Thursday 24 March 2022

Dazzle

 

Dazzle

 

On a March morning, it’s almost warm,

with a dazzling sun to tint my glasses,

which is pretty useful, I suppose,

because iced moisture bothers my nose

until I serve an offhand, backhand swipe,

and, look, he’s full of tennis.


It was his first lesson yesterday,

so, Grandad, have I heard of ghosting?

He won, he calls, no sense of boasting,

tosses it at me, just puts up a lob,

only can I watch, next time I’m home?

That dripping nose again. You feel alone.

 

Still, I grab his shoulders in a manly tussle,

and wrestling wild, he pushes back,

next generation but one’s soft attack

of friendly fire, all skirmish and scuffles.

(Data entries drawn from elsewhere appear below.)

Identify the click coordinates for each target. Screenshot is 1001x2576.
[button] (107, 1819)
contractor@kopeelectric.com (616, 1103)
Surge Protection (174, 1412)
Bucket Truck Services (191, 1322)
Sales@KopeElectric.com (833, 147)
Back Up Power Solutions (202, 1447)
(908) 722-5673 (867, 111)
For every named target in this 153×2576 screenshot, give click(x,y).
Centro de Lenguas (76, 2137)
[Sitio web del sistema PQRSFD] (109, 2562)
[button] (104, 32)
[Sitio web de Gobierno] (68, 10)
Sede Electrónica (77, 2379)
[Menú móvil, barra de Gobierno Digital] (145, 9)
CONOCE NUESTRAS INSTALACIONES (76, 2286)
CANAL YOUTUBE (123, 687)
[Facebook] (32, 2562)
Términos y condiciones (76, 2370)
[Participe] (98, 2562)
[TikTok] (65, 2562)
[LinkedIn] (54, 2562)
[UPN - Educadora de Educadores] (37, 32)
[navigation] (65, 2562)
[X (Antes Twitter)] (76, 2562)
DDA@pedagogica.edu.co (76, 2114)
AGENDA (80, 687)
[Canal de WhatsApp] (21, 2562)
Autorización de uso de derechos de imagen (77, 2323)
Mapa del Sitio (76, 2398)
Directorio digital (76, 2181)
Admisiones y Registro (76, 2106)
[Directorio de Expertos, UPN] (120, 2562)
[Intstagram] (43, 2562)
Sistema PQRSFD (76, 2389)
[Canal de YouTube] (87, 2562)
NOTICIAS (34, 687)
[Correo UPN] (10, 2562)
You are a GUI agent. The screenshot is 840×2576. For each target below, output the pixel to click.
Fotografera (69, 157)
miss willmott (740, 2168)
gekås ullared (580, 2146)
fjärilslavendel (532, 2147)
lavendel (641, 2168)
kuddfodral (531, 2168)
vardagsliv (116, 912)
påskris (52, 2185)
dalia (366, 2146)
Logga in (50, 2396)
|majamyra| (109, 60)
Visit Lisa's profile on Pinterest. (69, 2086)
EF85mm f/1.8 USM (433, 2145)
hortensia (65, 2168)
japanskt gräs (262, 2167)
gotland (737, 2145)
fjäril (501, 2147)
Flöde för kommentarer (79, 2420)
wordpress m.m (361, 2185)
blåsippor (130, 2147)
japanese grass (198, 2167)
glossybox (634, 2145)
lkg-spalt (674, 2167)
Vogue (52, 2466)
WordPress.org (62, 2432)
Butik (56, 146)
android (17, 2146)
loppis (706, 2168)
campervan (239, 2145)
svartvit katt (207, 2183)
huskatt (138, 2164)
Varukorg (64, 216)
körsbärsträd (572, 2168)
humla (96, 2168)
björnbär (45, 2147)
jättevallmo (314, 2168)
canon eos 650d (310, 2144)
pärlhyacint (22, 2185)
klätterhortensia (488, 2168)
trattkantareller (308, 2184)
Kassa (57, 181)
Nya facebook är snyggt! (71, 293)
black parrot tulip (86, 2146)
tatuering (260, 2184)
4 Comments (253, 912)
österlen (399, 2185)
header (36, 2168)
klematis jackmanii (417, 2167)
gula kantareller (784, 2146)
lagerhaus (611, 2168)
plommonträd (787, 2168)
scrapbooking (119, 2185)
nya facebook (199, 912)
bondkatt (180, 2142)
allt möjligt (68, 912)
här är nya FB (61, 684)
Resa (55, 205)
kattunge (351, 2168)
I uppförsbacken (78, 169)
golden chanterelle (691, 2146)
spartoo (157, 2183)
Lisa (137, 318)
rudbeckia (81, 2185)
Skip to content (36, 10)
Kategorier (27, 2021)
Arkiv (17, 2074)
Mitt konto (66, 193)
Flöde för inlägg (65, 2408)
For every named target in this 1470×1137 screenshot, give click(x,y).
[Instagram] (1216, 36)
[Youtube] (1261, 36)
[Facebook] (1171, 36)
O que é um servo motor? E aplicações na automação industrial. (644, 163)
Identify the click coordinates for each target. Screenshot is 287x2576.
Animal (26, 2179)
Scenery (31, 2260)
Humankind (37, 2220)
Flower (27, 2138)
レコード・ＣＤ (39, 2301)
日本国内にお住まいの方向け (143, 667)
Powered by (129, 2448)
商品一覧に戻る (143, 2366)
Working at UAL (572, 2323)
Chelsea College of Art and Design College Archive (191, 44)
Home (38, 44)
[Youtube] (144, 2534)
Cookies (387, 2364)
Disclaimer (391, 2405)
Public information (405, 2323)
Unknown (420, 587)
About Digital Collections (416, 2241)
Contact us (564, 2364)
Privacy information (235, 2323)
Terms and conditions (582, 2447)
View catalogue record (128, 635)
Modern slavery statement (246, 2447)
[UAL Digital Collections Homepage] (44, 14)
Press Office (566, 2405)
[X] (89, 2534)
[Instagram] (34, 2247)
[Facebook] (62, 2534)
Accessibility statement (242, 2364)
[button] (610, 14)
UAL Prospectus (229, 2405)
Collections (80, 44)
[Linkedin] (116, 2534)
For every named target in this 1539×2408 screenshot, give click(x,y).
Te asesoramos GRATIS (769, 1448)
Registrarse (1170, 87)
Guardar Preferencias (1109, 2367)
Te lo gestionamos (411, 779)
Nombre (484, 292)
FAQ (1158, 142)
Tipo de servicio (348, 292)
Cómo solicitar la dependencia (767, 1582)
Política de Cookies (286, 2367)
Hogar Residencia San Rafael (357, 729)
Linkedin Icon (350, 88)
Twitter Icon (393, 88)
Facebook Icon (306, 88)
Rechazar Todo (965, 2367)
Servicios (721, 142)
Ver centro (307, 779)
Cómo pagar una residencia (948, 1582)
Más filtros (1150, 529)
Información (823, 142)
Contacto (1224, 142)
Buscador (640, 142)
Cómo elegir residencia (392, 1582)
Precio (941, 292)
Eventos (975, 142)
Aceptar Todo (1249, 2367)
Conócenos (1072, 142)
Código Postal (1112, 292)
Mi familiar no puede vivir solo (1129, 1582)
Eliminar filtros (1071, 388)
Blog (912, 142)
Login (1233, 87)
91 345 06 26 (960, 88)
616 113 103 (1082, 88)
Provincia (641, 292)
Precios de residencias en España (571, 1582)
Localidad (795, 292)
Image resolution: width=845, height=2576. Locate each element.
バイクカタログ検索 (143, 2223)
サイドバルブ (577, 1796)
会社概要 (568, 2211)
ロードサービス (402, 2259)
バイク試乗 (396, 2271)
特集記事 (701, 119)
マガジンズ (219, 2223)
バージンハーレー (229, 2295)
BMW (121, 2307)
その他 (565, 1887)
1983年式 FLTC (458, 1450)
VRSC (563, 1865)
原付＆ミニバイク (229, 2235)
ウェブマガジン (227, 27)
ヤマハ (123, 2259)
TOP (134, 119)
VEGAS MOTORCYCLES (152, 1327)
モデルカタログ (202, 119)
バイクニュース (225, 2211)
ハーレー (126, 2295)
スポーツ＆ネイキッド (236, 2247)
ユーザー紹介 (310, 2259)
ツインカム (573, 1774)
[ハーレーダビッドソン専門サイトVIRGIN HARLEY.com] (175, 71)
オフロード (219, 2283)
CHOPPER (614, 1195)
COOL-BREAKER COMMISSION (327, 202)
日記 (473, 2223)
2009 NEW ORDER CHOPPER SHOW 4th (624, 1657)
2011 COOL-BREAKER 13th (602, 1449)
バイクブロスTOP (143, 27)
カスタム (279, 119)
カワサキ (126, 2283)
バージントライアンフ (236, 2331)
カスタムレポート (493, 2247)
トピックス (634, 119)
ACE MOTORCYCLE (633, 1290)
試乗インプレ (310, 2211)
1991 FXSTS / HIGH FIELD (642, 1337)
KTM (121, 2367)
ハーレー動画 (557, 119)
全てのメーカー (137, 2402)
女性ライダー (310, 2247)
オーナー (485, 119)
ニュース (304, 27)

He’s older, against frost tightly zipped

in a bright orange thick quilted anorak.

Buoyant in this life preserver, yes,

just like Marty McFly in last night’s flick:

He said he liked it, weathered it at least,

stray eye on phone like a guilty thief.

His coat is ripped and his mum warned

don’t dare wear it tomorrow, it’s torn,

but he has it on now, outside school.

 

I hug him longer than is super cool

when you’re nearly ten, ruffle his head,

remember all those words we’ve said

on this day. He’s tie-dyed, grey, streaked,

because, you know, it’s mad-hair day,

and, of course, why wouldn’t it be?


I listen to those last words he speaks,

throttle syllables about not being ages

until Summer turns Spring’s pages

and there’ll be a new bike, at any rate.

He leaps like a salmon after his mates

swift as a swallow, sprints up the hill;

my sun dazzled glasses tint further yet,

which is pretty damn useful:

I can’t blame rain if my cheeks get wet.